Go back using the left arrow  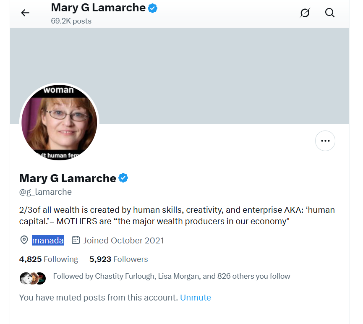[25, 13]
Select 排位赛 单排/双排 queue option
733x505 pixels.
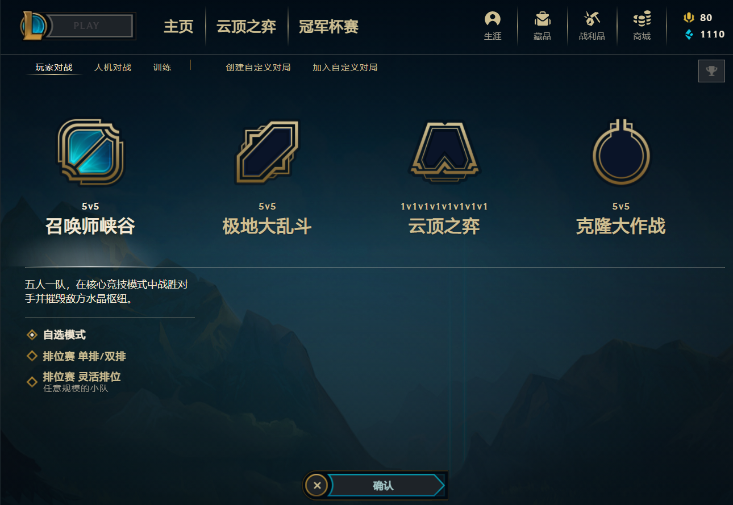pyautogui.click(x=76, y=356)
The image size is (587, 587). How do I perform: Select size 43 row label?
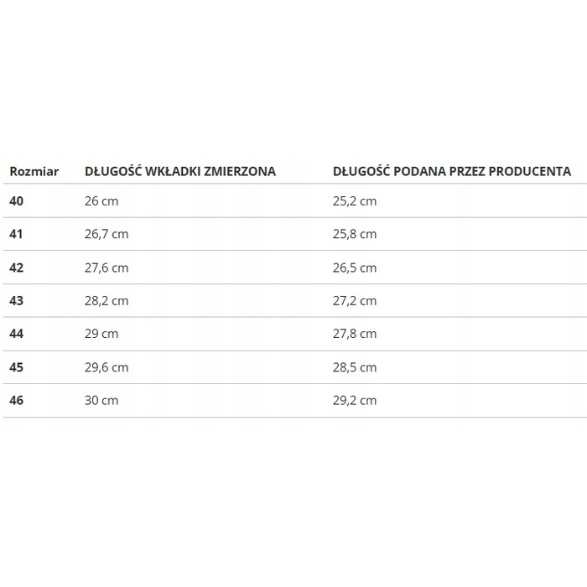[17, 300]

## [To do]
Reproduce the items verbatim, starting at the line that contains "The image size" and continuing through the last line of the items, inclusive, and leave out the pictures.

## [Result of the task]
The image size is (587, 587). How do I perform: Select size 43 row label?
[17, 300]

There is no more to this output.